In the data below, find each line containing the string "Fame" and return it.

***** Material to process

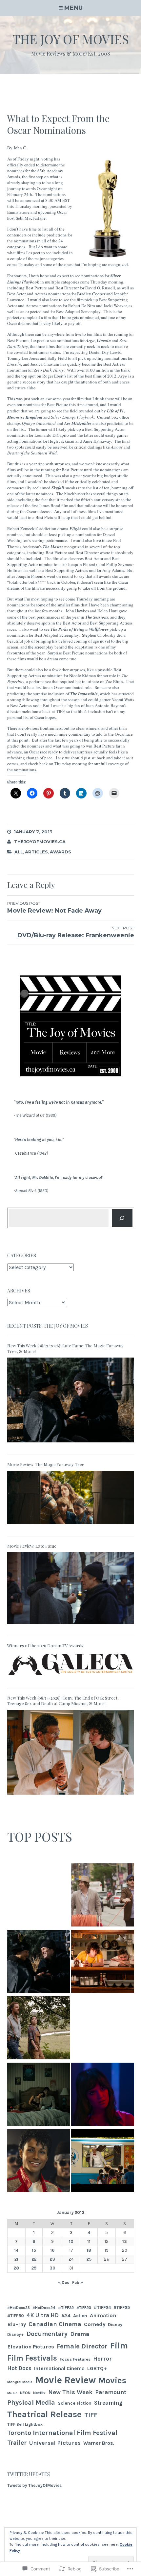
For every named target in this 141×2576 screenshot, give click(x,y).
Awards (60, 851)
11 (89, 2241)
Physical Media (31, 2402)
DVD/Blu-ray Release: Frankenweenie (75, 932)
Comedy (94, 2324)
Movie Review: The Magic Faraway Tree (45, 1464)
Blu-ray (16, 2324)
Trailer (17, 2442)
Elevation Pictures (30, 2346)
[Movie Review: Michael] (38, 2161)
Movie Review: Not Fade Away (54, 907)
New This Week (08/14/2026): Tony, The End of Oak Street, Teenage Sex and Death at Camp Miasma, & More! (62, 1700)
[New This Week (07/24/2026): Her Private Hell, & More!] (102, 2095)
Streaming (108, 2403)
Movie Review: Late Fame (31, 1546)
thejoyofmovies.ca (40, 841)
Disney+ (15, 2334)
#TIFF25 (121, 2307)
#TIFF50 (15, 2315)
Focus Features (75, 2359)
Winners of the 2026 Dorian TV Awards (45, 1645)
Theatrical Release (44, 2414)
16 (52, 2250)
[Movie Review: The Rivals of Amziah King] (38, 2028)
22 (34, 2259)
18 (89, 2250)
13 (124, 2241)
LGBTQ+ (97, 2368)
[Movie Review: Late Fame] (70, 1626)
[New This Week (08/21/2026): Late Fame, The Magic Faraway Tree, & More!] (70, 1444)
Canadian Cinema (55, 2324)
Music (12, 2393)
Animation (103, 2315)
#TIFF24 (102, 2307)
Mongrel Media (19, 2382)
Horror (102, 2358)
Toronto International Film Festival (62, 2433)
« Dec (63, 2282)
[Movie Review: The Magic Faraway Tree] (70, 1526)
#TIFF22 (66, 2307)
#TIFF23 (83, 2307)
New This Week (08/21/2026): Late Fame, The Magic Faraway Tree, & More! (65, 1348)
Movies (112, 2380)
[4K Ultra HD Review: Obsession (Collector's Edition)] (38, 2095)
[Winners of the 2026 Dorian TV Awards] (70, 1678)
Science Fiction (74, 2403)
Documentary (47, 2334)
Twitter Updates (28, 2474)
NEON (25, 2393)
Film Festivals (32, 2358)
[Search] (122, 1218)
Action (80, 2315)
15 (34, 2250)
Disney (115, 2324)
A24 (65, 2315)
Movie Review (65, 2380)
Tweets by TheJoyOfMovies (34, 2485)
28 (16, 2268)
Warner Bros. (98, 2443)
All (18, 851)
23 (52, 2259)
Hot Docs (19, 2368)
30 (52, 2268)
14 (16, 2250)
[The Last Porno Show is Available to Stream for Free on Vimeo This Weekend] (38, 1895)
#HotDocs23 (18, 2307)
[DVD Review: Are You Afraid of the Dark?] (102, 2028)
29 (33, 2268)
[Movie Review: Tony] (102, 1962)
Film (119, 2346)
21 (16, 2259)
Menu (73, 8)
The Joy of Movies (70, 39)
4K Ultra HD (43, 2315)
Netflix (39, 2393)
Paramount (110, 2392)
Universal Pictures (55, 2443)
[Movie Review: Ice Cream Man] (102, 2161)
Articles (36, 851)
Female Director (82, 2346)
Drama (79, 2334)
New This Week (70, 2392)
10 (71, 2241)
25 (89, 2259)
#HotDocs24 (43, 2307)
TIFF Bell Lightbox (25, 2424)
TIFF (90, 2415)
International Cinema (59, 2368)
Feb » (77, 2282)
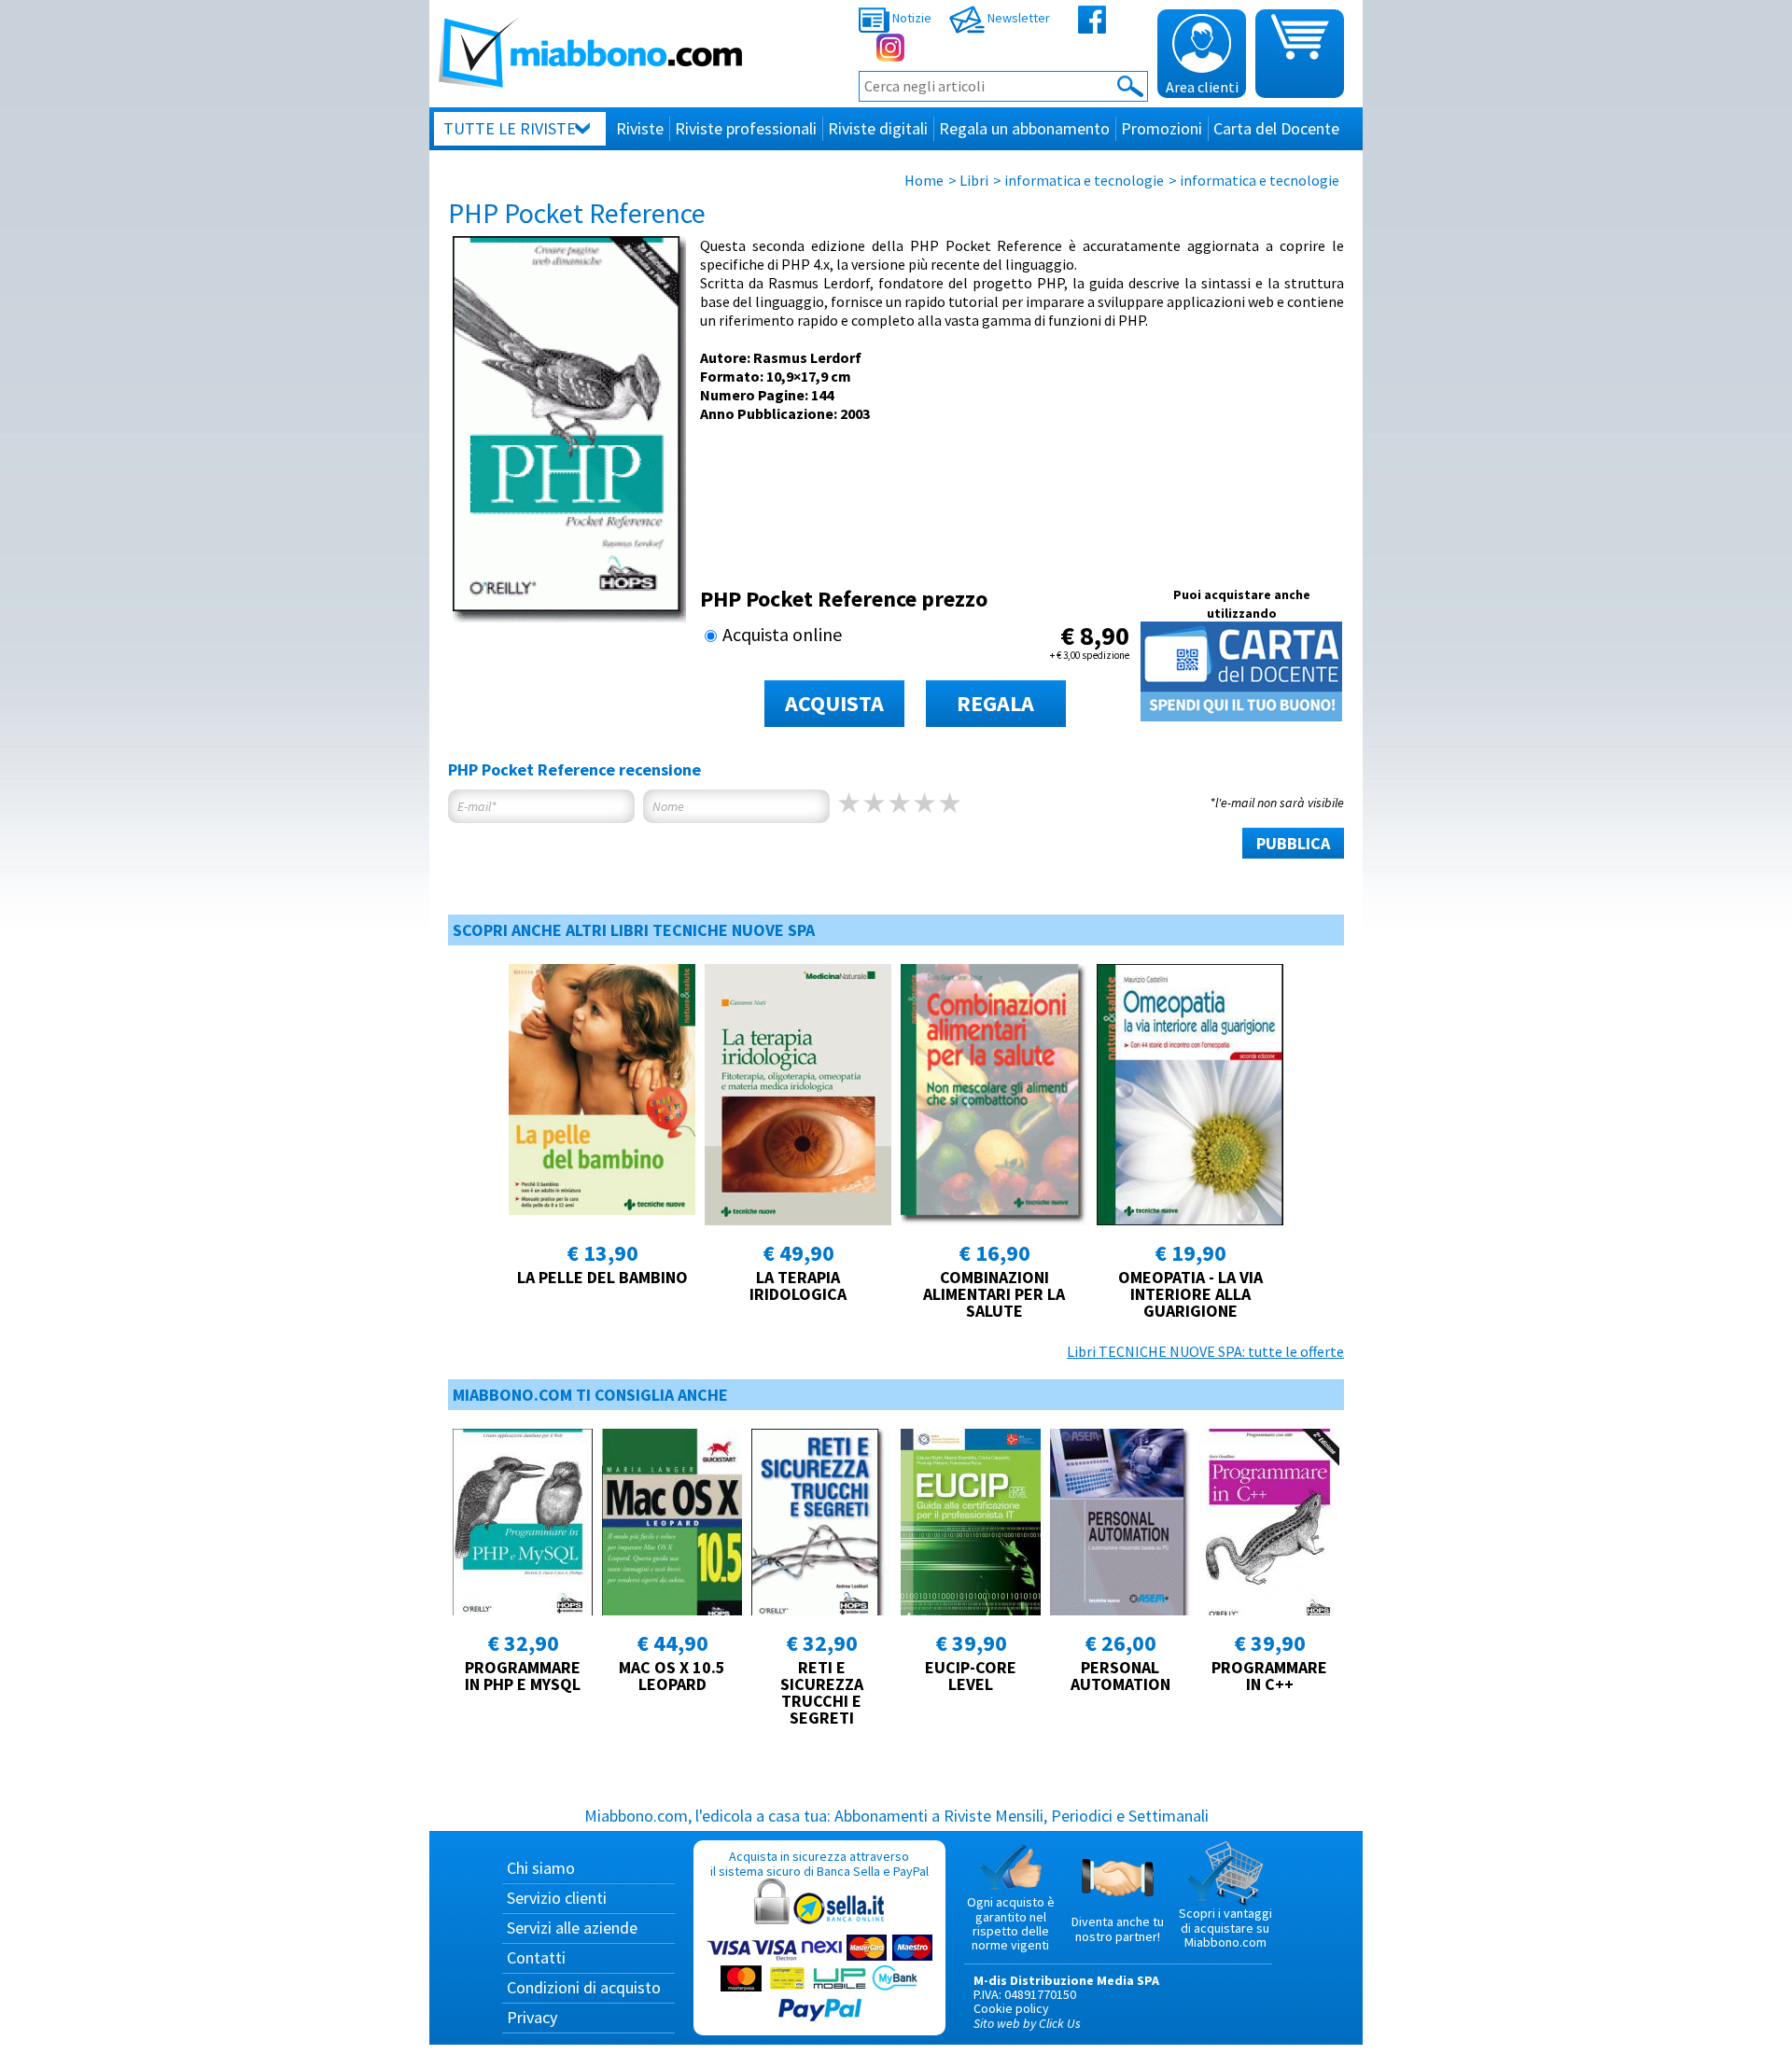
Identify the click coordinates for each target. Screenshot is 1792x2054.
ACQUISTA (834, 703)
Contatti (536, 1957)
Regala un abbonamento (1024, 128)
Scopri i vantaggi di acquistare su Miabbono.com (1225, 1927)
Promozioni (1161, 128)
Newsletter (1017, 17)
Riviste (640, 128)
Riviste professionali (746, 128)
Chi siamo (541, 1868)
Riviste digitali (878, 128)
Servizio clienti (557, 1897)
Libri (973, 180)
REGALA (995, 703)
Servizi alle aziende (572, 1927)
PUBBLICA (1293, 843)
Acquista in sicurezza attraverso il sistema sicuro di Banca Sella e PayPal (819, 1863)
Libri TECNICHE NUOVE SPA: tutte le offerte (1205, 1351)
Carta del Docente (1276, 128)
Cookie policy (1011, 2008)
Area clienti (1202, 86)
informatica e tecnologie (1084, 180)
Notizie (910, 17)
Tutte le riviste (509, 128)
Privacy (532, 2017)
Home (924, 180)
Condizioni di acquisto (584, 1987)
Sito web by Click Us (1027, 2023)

**********

_Response below_
Movie Review: Late Fame (31, 1546)
[Movie Review: Late Fame] (70, 1626)
[New This Week (08/21/2026): Late Fame, The Magic Faraway Tree, & More!] (70, 1444)
New This Week (08/21/2026): Late Fame, The Magic Faraway Tree, & More! (65, 1348)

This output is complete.